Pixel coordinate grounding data

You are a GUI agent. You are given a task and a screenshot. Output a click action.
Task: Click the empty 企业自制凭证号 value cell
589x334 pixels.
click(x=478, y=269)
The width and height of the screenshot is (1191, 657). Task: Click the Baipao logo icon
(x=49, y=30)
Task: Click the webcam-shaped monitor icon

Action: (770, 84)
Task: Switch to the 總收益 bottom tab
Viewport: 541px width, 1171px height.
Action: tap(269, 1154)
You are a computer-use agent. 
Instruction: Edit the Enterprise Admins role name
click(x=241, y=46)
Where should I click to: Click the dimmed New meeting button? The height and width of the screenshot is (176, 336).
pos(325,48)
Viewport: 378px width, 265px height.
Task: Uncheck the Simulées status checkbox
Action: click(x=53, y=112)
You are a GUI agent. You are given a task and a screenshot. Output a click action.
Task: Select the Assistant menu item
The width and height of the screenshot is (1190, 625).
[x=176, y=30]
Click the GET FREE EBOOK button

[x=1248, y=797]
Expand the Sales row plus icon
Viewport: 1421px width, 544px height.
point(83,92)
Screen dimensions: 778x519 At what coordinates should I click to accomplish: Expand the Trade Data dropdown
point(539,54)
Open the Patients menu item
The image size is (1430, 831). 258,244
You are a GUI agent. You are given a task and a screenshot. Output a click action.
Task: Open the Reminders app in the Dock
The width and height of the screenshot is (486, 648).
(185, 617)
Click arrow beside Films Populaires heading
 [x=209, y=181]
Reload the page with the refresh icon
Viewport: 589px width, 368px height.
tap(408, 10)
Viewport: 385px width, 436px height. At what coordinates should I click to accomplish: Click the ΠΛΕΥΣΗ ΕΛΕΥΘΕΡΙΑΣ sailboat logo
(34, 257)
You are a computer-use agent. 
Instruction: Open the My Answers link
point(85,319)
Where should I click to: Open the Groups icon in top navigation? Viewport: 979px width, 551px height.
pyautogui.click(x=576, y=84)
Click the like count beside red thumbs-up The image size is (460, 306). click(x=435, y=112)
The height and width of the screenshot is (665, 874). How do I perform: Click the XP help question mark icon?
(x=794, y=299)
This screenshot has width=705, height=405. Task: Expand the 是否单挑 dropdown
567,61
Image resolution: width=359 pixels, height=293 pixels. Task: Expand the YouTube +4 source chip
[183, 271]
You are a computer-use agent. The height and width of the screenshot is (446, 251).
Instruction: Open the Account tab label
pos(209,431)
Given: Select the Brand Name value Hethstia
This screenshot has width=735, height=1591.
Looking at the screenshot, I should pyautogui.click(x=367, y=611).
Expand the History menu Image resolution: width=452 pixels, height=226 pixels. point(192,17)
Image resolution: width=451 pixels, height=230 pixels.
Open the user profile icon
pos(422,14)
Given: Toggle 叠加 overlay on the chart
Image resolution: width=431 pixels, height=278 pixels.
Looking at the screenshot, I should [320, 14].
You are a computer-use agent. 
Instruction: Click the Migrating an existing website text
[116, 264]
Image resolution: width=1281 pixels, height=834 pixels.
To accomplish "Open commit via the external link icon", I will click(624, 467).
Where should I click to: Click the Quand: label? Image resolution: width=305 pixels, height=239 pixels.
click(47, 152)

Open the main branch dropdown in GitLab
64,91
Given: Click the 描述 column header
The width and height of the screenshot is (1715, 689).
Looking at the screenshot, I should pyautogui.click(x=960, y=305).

Exercise prompt> Repeat all the records. Match each line exactly.

Answer for the task>
You are a GUI agent. You are given a task and a screenshot. Output a click action.
Task: Click the empty 企业自制凭证号 value cell
589x334 pixels.
click(x=478, y=269)
The width and height of the screenshot is (1191, 657). Task: Click the Baipao logo icon
(x=49, y=30)
Task: Click the webcam-shaped monitor icon

Action: (770, 84)
Task: Switch to the 總收益 bottom tab
Viewport: 541px width, 1171px height.
Action: tap(269, 1154)
You are a computer-use agent. 
Instruction: Edit the Enterprise Admins role name
click(x=241, y=46)
Where should I click to: Click the dimmed New meeting button? The height and width of the screenshot is (176, 336).
pos(325,48)
Viewport: 378px width, 265px height.
Task: Uncheck the Simulées status checkbox
Action: click(x=53, y=112)
You are a GUI agent. You are given a task and a screenshot. Output a click action.
Task: Select the Assistant menu item
The width and height of the screenshot is (1190, 625).
[x=176, y=30]
Click the GET FREE EBOOK button

[x=1248, y=797]
Expand the Sales row plus icon
Viewport: 1421px width, 544px height.
point(83,92)
Screen dimensions: 778x519 At what coordinates should I click to accomplish: Expand the Trade Data dropdown
point(539,54)
Open the Patients menu item
The image size is (1430, 831). 258,244
You are a GUI agent. You are given a task and a screenshot. Output a click action.
Task: Open the Reminders app in the Dock
The width and height of the screenshot is (486, 648).
(185, 617)
Click arrow beside Films Populaires heading
 [x=209, y=181]
Reload the page with the refresh icon
Viewport: 589px width, 368px height.
tap(408, 10)
Viewport: 385px width, 436px height. At what coordinates should I click to accomplish: Click the ΠΛΕΥΣΗ ΕΛΕΥΘΕΡΙΑΣ sailboat logo
(34, 257)
You are a computer-use agent. 
Instruction: Open the My Answers link
point(85,319)
Where should I click to: Open the Groups icon in top navigation? Viewport: 979px width, 551px height.
pyautogui.click(x=576, y=84)
Click the like count beside red thumbs-up The image size is (460, 306). click(x=435, y=112)
The height and width of the screenshot is (665, 874). How do I perform: Click the XP help question mark icon?
(x=794, y=299)
This screenshot has width=705, height=405. Task: Expand the 是否单挑 dropdown
567,61
Image resolution: width=359 pixels, height=293 pixels. Task: Expand the YouTube +4 source chip
[183, 271]
You are a computer-use agent. The height and width of the screenshot is (446, 251).
Instruction: Open the Account tab label
pos(209,431)
Given: Select the Brand Name value Hethstia
This screenshot has width=735, height=1591.
Looking at the screenshot, I should pyautogui.click(x=367, y=611).
Expand the History menu Image resolution: width=452 pixels, height=226 pixels. point(192,17)
Image resolution: width=451 pixels, height=230 pixels.
Open the user profile icon
pos(422,14)
Given: Toggle 叠加 overlay on the chart
Image resolution: width=431 pixels, height=278 pixels.
Looking at the screenshot, I should [320, 14].
You are a computer-use agent. 
Instruction: Click the Migrating an existing website text
[116, 264]
Image resolution: width=1281 pixels, height=834 pixels.
To accomplish "Open commit via the external link icon", I will click(624, 467).
Where should I click to: Click the Quand: label? Image resolution: width=305 pixels, height=239 pixels.
click(47, 152)

Open the main branch dropdown in GitLab
64,91
Given: Click the 描述 column header
The width and height of the screenshot is (1715, 689).
Looking at the screenshot, I should pyautogui.click(x=960, y=305).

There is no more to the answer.